Stored data:

▬▬▬

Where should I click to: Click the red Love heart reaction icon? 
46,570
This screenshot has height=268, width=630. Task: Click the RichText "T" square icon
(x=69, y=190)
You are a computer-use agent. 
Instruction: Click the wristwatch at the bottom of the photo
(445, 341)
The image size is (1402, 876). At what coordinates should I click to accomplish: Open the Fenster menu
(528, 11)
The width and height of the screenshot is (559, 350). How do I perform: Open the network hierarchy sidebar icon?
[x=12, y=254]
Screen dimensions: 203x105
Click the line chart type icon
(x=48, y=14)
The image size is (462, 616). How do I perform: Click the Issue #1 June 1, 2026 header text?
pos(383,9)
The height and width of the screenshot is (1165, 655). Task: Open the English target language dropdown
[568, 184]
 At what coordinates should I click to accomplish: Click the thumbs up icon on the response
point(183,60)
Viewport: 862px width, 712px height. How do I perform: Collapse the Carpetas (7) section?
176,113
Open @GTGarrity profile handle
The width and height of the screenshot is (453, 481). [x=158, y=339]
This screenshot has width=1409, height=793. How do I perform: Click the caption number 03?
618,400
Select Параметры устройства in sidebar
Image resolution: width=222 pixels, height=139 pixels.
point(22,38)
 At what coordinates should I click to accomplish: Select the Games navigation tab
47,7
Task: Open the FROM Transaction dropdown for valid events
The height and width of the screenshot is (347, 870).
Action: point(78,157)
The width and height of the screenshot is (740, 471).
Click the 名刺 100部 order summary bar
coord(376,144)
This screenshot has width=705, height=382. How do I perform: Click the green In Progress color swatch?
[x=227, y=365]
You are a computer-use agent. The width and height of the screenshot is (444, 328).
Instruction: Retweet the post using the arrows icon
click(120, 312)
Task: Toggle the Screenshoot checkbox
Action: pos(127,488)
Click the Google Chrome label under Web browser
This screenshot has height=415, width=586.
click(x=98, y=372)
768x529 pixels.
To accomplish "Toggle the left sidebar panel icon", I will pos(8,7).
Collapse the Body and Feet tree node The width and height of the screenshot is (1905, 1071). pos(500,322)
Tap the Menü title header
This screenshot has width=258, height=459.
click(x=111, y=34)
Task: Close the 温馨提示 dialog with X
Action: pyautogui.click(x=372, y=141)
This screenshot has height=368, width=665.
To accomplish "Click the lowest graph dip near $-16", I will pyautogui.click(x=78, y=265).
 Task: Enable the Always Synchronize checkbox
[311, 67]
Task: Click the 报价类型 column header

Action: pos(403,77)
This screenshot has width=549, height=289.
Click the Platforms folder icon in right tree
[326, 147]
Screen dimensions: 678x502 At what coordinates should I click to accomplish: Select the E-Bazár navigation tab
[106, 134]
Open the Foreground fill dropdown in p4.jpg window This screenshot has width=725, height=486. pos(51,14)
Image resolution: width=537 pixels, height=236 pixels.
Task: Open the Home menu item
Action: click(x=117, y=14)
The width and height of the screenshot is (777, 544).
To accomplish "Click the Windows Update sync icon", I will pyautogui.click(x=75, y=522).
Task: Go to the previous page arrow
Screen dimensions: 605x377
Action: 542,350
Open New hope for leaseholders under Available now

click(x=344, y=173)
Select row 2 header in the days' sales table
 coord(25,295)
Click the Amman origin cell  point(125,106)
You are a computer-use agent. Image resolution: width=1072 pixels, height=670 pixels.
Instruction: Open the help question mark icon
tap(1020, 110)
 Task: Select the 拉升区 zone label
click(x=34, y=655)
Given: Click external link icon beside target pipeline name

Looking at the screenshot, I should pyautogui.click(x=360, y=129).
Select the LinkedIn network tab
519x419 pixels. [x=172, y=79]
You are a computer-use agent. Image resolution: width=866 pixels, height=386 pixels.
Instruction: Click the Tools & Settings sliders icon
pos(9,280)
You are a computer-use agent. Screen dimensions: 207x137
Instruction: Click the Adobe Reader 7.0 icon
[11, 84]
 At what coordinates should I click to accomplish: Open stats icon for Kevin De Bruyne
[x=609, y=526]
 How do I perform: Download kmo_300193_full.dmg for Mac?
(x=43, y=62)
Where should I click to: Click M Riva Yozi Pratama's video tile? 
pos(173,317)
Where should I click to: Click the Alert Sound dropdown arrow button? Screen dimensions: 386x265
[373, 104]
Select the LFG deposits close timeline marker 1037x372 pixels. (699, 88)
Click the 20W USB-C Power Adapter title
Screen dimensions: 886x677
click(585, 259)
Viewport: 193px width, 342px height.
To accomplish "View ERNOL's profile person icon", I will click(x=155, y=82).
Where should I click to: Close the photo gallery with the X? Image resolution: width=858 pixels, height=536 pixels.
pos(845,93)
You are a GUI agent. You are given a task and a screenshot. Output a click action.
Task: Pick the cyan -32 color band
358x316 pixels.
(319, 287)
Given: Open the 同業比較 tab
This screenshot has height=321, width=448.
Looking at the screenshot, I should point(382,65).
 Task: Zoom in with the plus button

▬▬▬

WHAT THE TASK REQUIRES: Return each entry above exactly, leaving none out.

RESPONSE FOR THIS EXERCISE:
Where should I click to: Click the red Love heart reaction icon? 
46,570
This screenshot has height=268, width=630. Task: Click the RichText "T" square icon
(x=69, y=190)
You are a computer-use agent. 
Instruction: Click the wristwatch at the bottom of the photo
(445, 341)
The image size is (1402, 876). At what coordinates should I click to accomplish: Open the Fenster menu
(528, 11)
The width and height of the screenshot is (559, 350). How do I perform: Open the network hierarchy sidebar icon?
[x=12, y=254]
Screen dimensions: 203x105
Click the line chart type icon
(x=48, y=14)
The image size is (462, 616). How do I perform: Click the Issue #1 June 1, 2026 header text?
pos(383,9)
The height and width of the screenshot is (1165, 655). Task: Open the English target language dropdown
[568, 184]
 At what coordinates should I click to accomplish: Click the thumbs up icon on the response
point(183,60)
Viewport: 862px width, 712px height. How do I perform: Collapse the Carpetas (7) section?
176,113
Open @GTGarrity profile handle
The width and height of the screenshot is (453, 481). [x=158, y=339]
This screenshot has width=1409, height=793. How do I perform: Click the caption number 03?
618,400
Select Параметры устройства in sidebar
Image resolution: width=222 pixels, height=139 pixels.
point(22,38)
 At what coordinates should I click to accomplish: Select the Games navigation tab
47,7
Task: Open the FROM Transaction dropdown for valid events
The height and width of the screenshot is (347, 870).
Action: point(78,157)
The width and height of the screenshot is (740, 471).
Click the 名刺 100部 order summary bar
coord(376,144)
This screenshot has width=705, height=382. How do I perform: Click the green In Progress color swatch?
[x=227, y=365]
You are a computer-use agent. The width and height of the screenshot is (444, 328).
Instruction: Retweet the post using the arrows icon
click(120, 312)
Task: Toggle the Screenshoot checkbox
Action: pos(127,488)
Click the Google Chrome label under Web browser
This screenshot has height=415, width=586.
click(x=98, y=372)
768x529 pixels.
To accomplish "Toggle the left sidebar panel icon", I will pos(8,7).
Collapse the Body and Feet tree node The width and height of the screenshot is (1905, 1071). pos(500,322)
Tap the Menü title header
This screenshot has width=258, height=459.
click(x=111, y=34)
Task: Close the 温馨提示 dialog with X
Action: pyautogui.click(x=372, y=141)
This screenshot has height=368, width=665.
To accomplish "Click the lowest graph dip near $-16", I will pyautogui.click(x=78, y=265).
 Task: Enable the Always Synchronize checkbox
[311, 67]
Task: Click the 报价类型 column header

Action: pos(403,77)
This screenshot has width=549, height=289.
Click the Platforms folder icon in right tree
[326, 147]
Screen dimensions: 678x502 At what coordinates should I click to accomplish: Select the E-Bazár navigation tab
[106, 134]
Open the Foreground fill dropdown in p4.jpg window This screenshot has width=725, height=486. pos(51,14)
Image resolution: width=537 pixels, height=236 pixels.
Task: Open the Home menu item
Action: click(x=117, y=14)
The width and height of the screenshot is (777, 544).
To accomplish "Click the Windows Update sync icon", I will pyautogui.click(x=75, y=522).
Task: Go to the previous page arrow
Screen dimensions: 605x377
Action: 542,350
Open New hope for leaseholders under Available now

click(x=344, y=173)
Select row 2 header in the days' sales table
 coord(25,295)
Click the Amman origin cell  point(125,106)
You are a computer-use agent. Image resolution: width=1072 pixels, height=670 pixels.
Instruction: Open the help question mark icon
tap(1020, 110)
 Task: Select the 拉升区 zone label
click(x=34, y=655)
Given: Click external link icon beside target pipeline name

Looking at the screenshot, I should pyautogui.click(x=360, y=129).
Select the LinkedIn network tab
519x419 pixels. [x=172, y=79]
You are a computer-use agent. Image resolution: width=866 pixels, height=386 pixels.
Instruction: Click the Tools & Settings sliders icon
pos(9,280)
You are a computer-use agent. Screen dimensions: 207x137
Instruction: Click the Adobe Reader 7.0 icon
[11, 84]
 At what coordinates should I click to accomplish: Open stats icon for Kevin De Bruyne
[x=609, y=526]
 How do I perform: Download kmo_300193_full.dmg for Mac?
(x=43, y=62)
Where should I click to: Click M Riva Yozi Pratama's video tile? 
pos(173,317)
Where should I click to: Click the Alert Sound dropdown arrow button? Screen dimensions: 386x265
[373, 104]
Select the LFG deposits close timeline marker 1037x372 pixels. (699, 88)
Click the 20W USB-C Power Adapter title
Screen dimensions: 886x677
click(585, 259)
Viewport: 193px width, 342px height.
To accomplish "View ERNOL's profile person icon", I will click(x=155, y=82).
Where should I click to: Close the photo gallery with the X? Image resolution: width=858 pixels, height=536 pixels.
pos(845,93)
You are a GUI agent. You are given a task and a screenshot. Output a click action.
Task: Pick the cyan -32 color band
358x316 pixels.
(319, 287)
Given: Open the 同業比較 tab
This screenshot has height=321, width=448.
Looking at the screenshot, I should point(382,65).
 Task: Zoom in with the plus button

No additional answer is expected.